INTRODUCTION: We aimed to investigate risk factors for fatigue in patients with systemic lupus erythematosus (SLE) and neuropsychiatric symptoms in order to identify potential interventional strategies. METHODS:Patients visiting the neuropsychiatric SLE (NPSLE) clinic of the Leiden University Medical Center between 2007-2019 were included. In a multidisciplinary consensus meeting, SLEpatients were classified as having neuropsychiatric symptoms of inflammatory origin (inflammatory phenotype) or other origin (non-inflammatory phenotype). Fatigue was assessed with the SF-36 vitality domain (VT) since 2007 and the multidimensional fatigue inventory (MFI) and visual analogue scale (VAS) since 2011. Patients with a score on the SF-36 VT ≥1 standard deviation (SD) away from the mean of age-related controls of the general population were classified as fatigued; patients ≥2 SD away were classified as extremely fatigued. Disease activity was measured using the SLE disease activity index-2000. The influence of the presence of an inflammatory phenotype, disease activity and symptoms of depression and anxiety as measured by the hospital anxiety and depression scale (HADS) was analyzed using multiple regression analyses corrected for age, sex and education. RESULTS: 348 out of 371 eligible patients filled in questionnaires and were included in this study . The majority was female (87%) and the mean age was 43 ± 14 years. 72 patients (21%) had neuropsychiatric symptoms of an inflammatory origin. Fatigue was present in 78% of all patients and extreme fatigue was present in 50% of patients with an inflammatory phenotype vs 46% in the non-inflammatory phenotype. Fatigue was similar in patients with an inflammatory phenotype compared to patients with a non-inflammatory phenotype on the SF-36 VT (β: 0.8 (95% CI -4.8; 6.1) and there was less fatigue in patients with an inflammatory phenotype on the MFI and VAS (β: -3.7 (95% CI: -6.9; -0.5) and β: -1.0 (95% CI -1.6; -0.3)).

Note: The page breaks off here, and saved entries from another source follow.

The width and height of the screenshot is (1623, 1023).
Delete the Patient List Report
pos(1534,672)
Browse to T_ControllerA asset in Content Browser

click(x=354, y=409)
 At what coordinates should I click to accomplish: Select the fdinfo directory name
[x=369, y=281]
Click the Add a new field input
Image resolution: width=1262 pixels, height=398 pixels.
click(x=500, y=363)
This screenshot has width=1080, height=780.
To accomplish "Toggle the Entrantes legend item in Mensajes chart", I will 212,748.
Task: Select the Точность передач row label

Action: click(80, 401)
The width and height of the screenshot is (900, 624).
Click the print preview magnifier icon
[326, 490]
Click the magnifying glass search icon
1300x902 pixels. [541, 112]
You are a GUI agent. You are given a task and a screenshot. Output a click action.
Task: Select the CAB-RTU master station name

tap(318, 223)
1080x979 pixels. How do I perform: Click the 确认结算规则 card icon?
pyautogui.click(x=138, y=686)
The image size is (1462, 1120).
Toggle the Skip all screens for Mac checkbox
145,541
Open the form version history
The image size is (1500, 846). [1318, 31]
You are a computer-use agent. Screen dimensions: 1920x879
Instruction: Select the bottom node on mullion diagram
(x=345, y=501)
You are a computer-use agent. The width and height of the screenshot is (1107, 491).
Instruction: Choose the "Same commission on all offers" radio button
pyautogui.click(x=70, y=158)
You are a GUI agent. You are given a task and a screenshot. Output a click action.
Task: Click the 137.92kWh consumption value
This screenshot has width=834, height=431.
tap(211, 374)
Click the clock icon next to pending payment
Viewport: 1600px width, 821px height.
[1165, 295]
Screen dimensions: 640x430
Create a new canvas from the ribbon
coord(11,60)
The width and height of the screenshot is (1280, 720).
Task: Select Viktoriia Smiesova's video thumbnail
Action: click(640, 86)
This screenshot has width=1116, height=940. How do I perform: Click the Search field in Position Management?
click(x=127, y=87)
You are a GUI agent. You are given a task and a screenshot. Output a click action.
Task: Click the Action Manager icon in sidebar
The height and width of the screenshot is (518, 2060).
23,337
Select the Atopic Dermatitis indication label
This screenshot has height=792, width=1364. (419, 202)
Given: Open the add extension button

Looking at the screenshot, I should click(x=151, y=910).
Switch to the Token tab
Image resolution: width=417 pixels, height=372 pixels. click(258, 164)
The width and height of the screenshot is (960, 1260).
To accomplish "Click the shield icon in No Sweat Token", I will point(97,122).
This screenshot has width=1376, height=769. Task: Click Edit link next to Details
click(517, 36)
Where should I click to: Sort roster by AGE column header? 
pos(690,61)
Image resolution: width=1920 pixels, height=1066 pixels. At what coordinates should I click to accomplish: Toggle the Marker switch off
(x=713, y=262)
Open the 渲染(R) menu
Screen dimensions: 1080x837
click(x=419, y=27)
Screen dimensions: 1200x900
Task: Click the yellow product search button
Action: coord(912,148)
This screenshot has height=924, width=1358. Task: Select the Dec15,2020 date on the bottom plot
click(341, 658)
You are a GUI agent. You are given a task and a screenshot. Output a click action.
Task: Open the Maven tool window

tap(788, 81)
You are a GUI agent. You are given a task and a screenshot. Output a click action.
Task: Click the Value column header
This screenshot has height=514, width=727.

There was no association between disease activity and fatigue, but symptoms of anxiety and depression (HADS) associated strongly with all fatigue measurements. CONCLUSION: This study suggests that intervention strategies to target fatigue in (NP)SLEpatients may need to focus on symptoms of anxiety and depression rather than immunosuppressive treatment.